GIVEN TASK
Reproduce the items starting with the line containing "This screenshot has height=595, width=625." and going on through the end of the items, substituting "club name" for "team name" and leaving everything else unchanged. Leave the pictures out of your answer.

RECORDED DATA
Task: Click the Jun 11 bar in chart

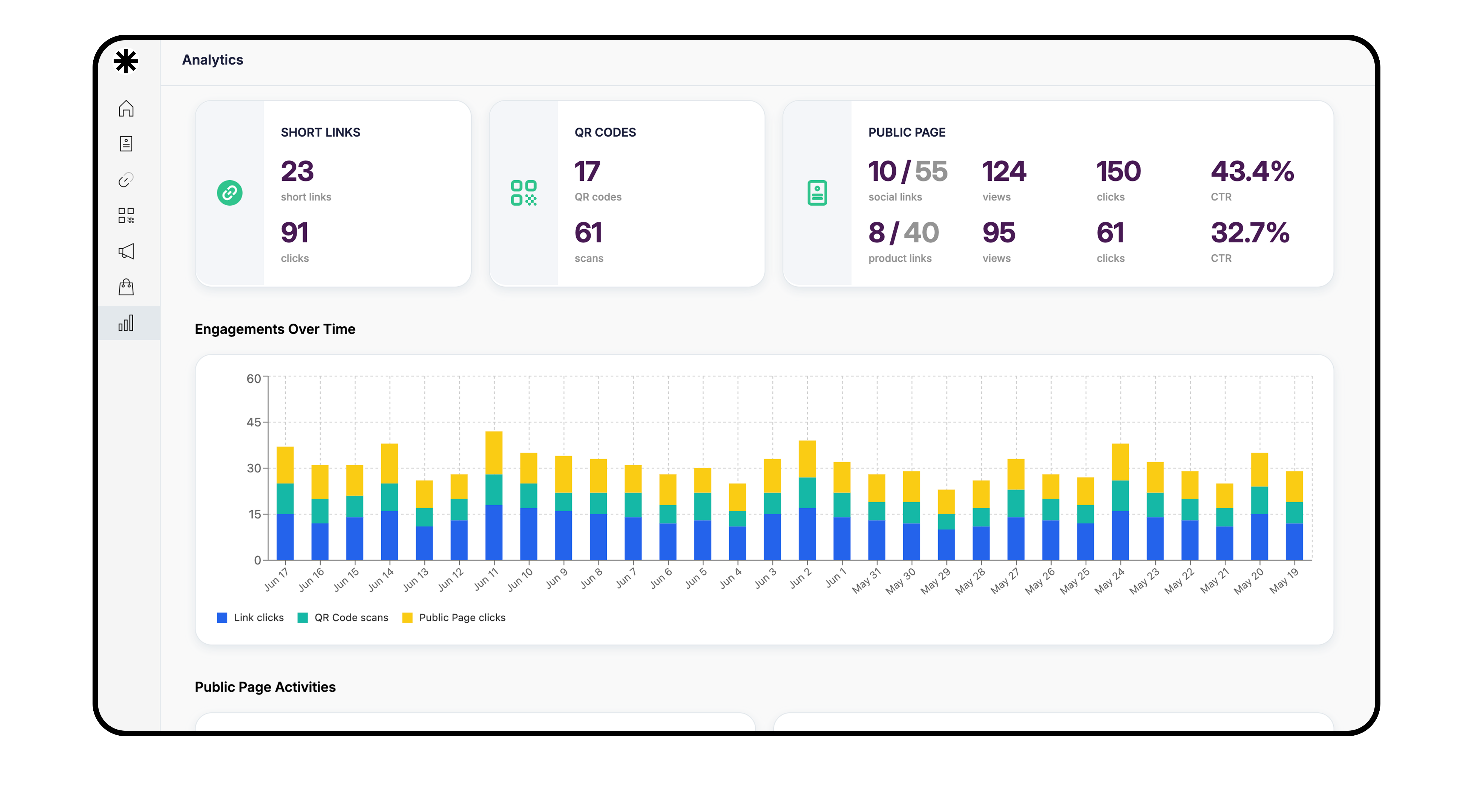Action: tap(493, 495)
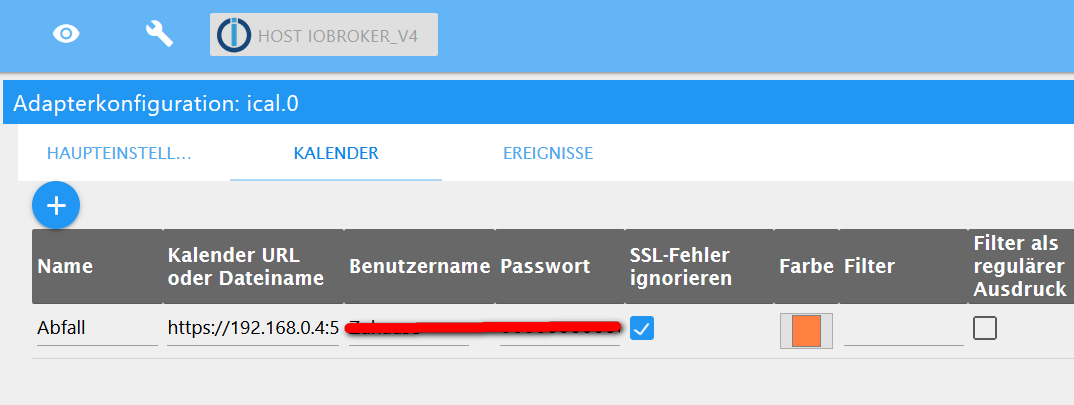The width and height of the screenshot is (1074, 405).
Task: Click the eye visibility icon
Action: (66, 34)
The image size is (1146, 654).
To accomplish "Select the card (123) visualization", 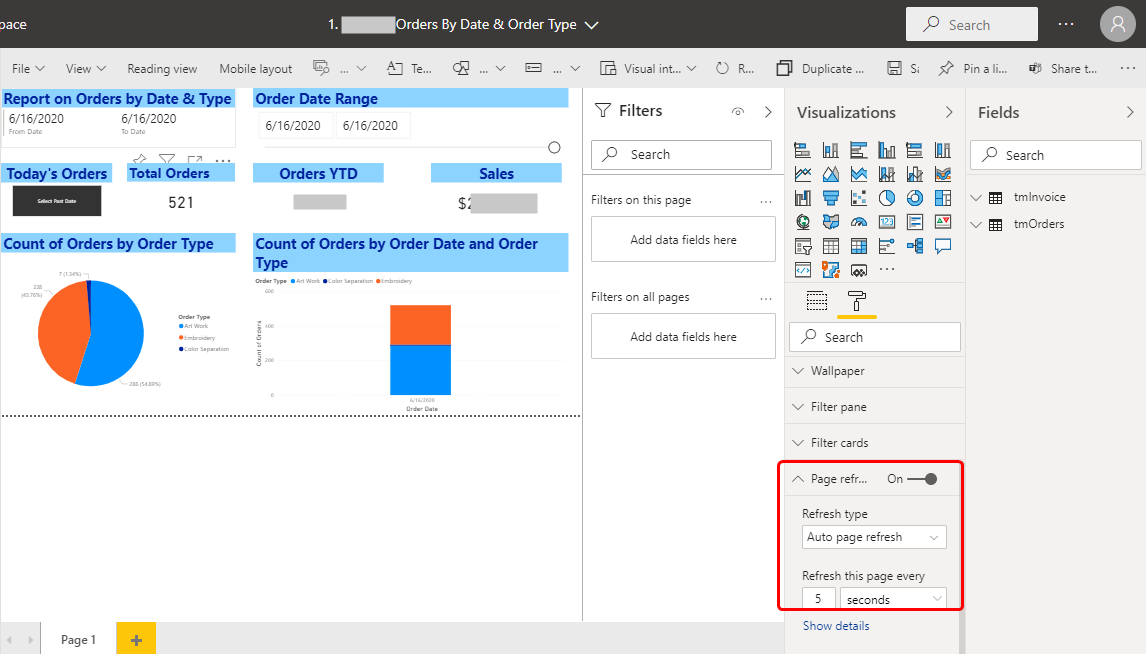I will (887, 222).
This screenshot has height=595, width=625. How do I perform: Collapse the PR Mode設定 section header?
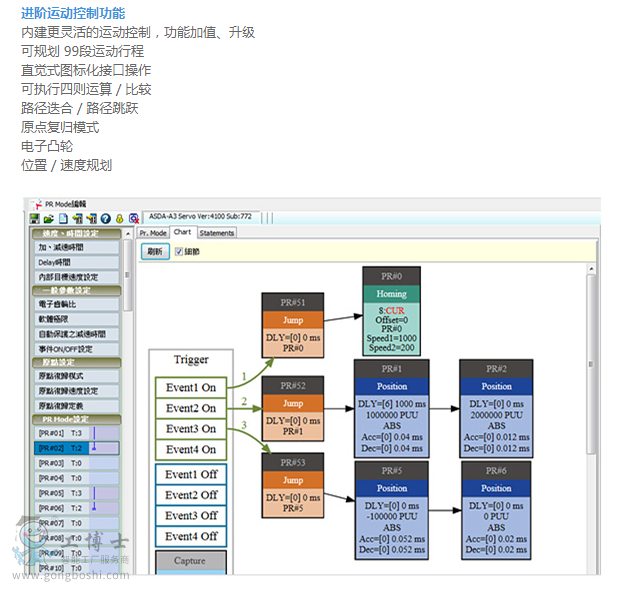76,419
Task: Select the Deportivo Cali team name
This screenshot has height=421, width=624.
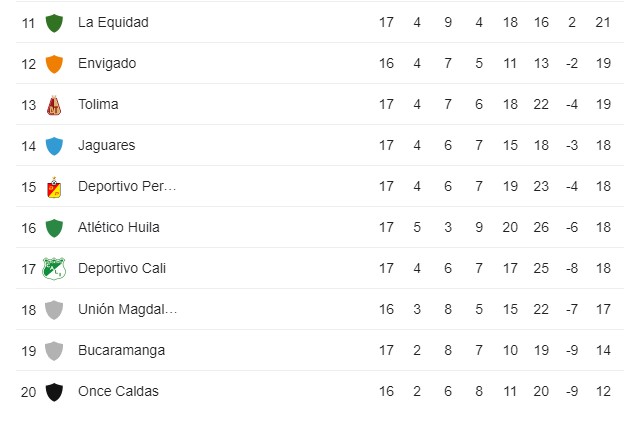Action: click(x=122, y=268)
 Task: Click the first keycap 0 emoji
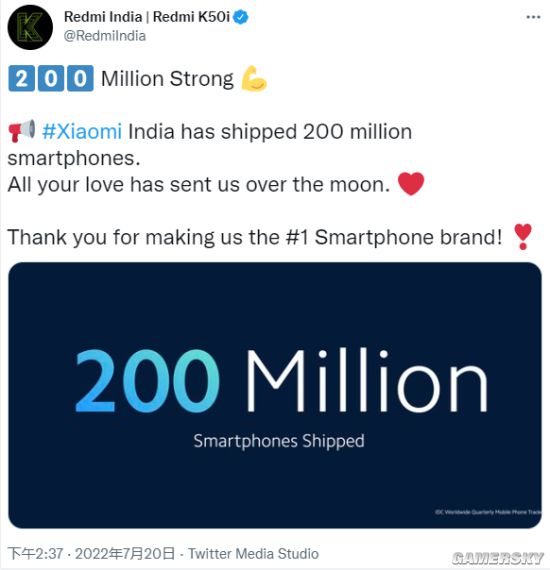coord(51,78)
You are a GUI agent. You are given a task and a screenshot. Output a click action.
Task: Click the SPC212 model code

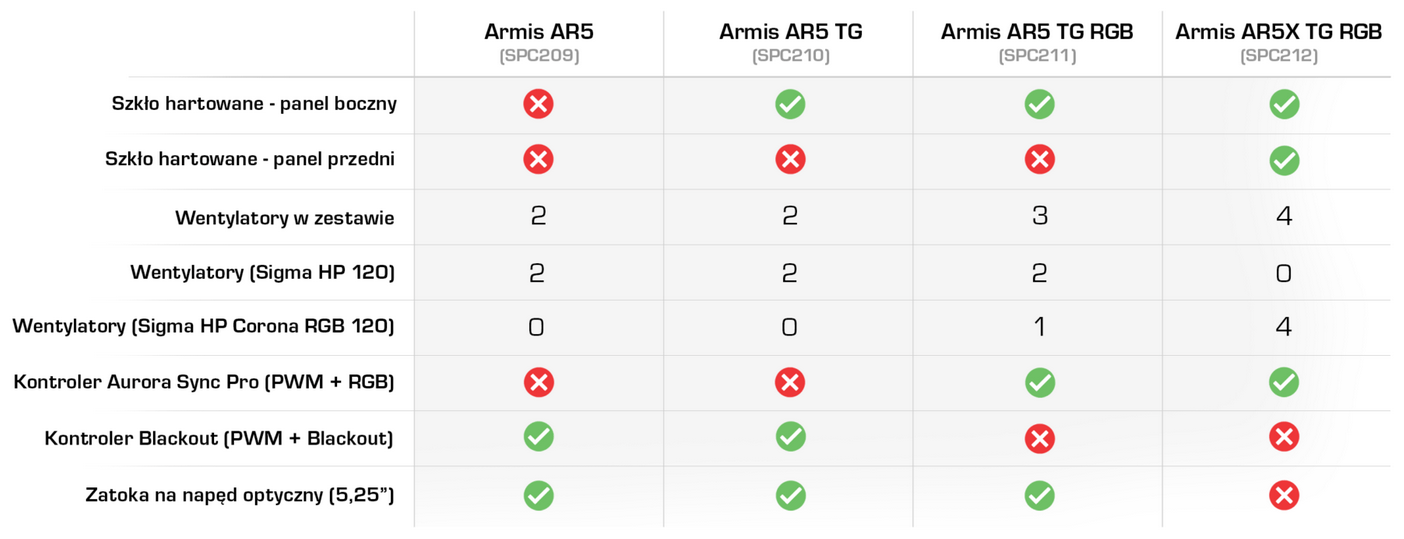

RESULT BELOW
This screenshot has height=595, width=625. How do I perform: Collapse the PR Mode設定 section header?
76,419
Task: Select the Deportivo Cali club name
This screenshot has height=421, width=624.
Action: click(x=122, y=268)
 Task: Click the first keycap 0 emoji
coord(51,78)
You are a GUI agent. You are given a task and a screenshot. Output a click action.
Task: Click the SPC212 model code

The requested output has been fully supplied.